__Material to process__:
++++++++++++++++++++
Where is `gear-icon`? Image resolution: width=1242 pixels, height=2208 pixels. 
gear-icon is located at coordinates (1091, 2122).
++++++++++++++++++++
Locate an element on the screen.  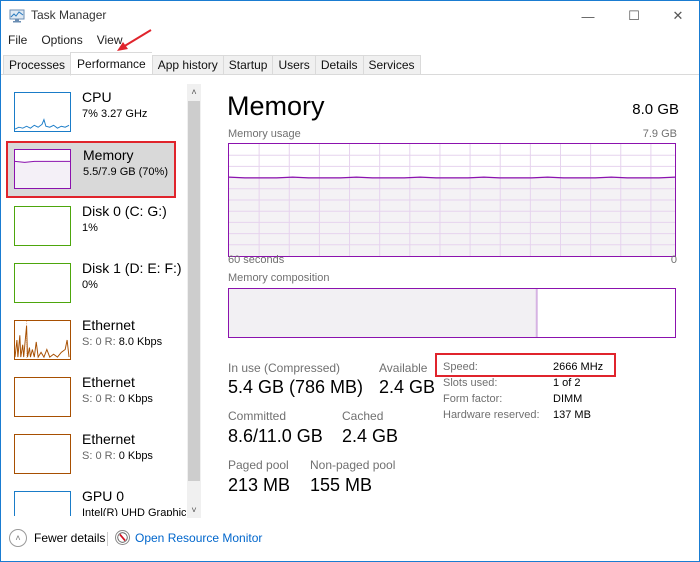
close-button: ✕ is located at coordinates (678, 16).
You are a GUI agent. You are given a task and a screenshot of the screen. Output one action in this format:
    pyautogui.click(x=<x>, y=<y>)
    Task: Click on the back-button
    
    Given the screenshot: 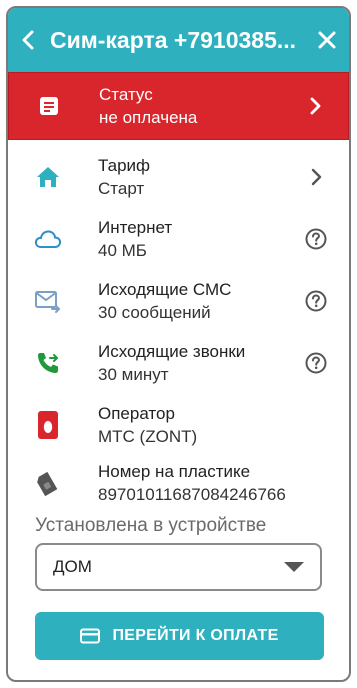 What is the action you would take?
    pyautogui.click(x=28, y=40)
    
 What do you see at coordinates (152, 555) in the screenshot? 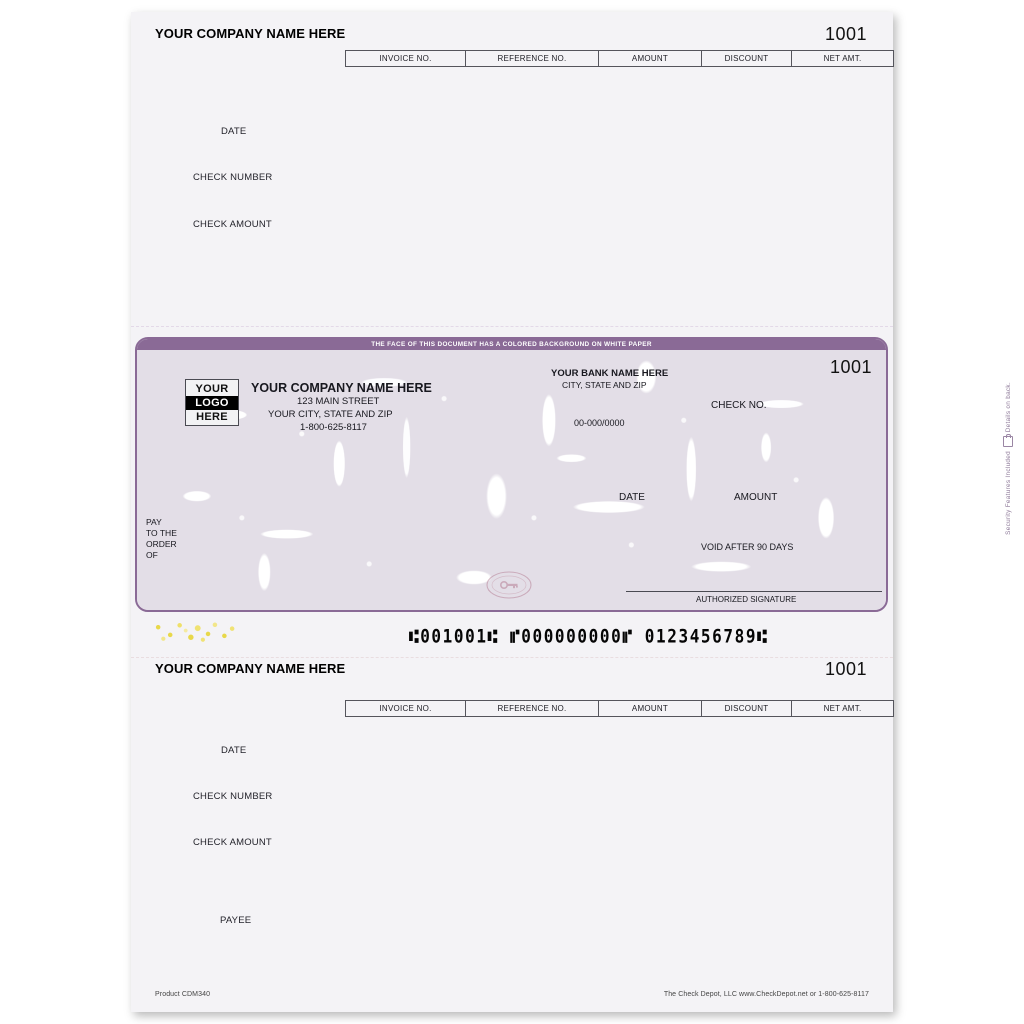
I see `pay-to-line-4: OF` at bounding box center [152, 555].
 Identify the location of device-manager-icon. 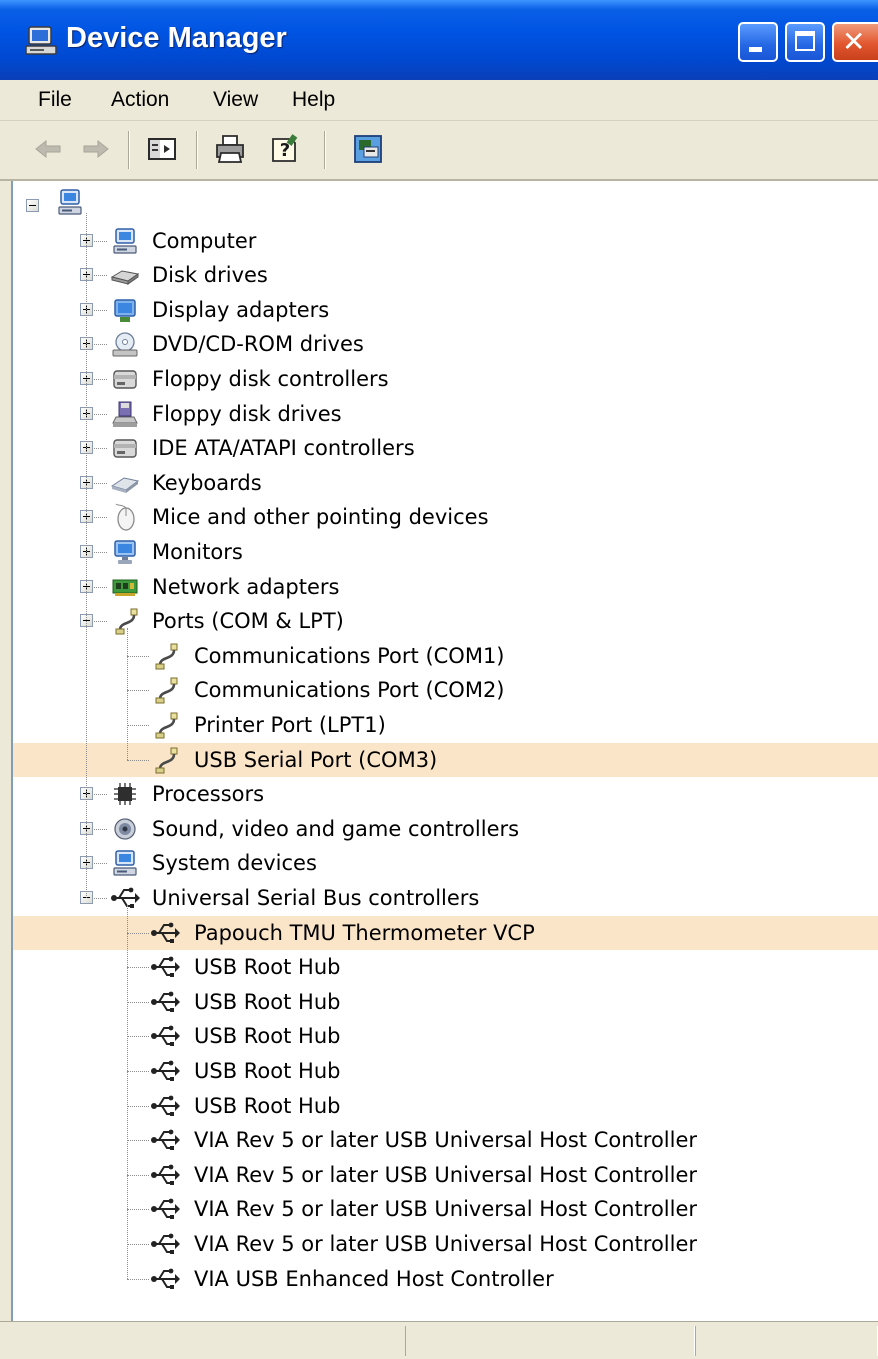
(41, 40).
++++++++++++++++++++
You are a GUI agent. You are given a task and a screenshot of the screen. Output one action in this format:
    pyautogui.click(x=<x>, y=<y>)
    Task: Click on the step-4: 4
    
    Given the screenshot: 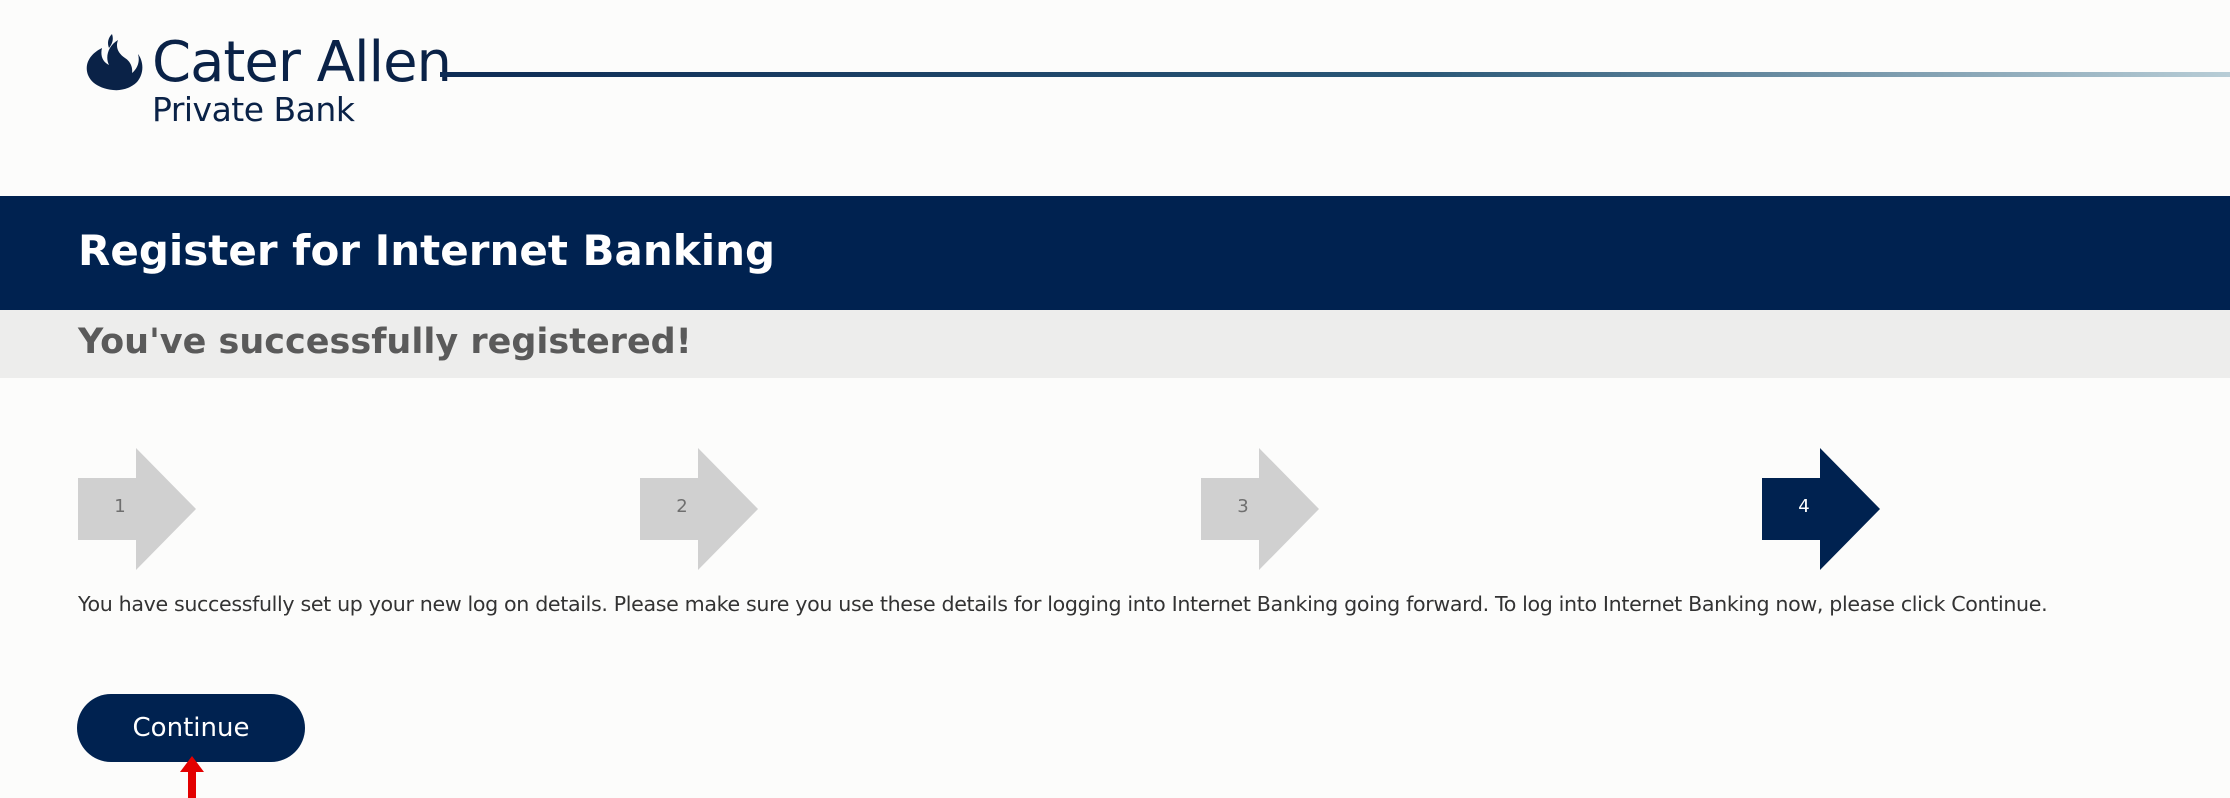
++++++++++++++++++++
__Work instructions__: Arrange the part that opens with the line containing "pixels, height=2208 pixels." and closes with the line containing "gear-icon is located" as a two-column CSV with the headers input and output, putting the first line under input and the second under output. Put each field in quotes and replace any line breaks with spaces.

__Task output__:
input,output
"Where is `gear-icon`? Image resolution: width=1242 pixels, height=2208 pixels.","gear-icon is located at coordinates (1091, 2122)."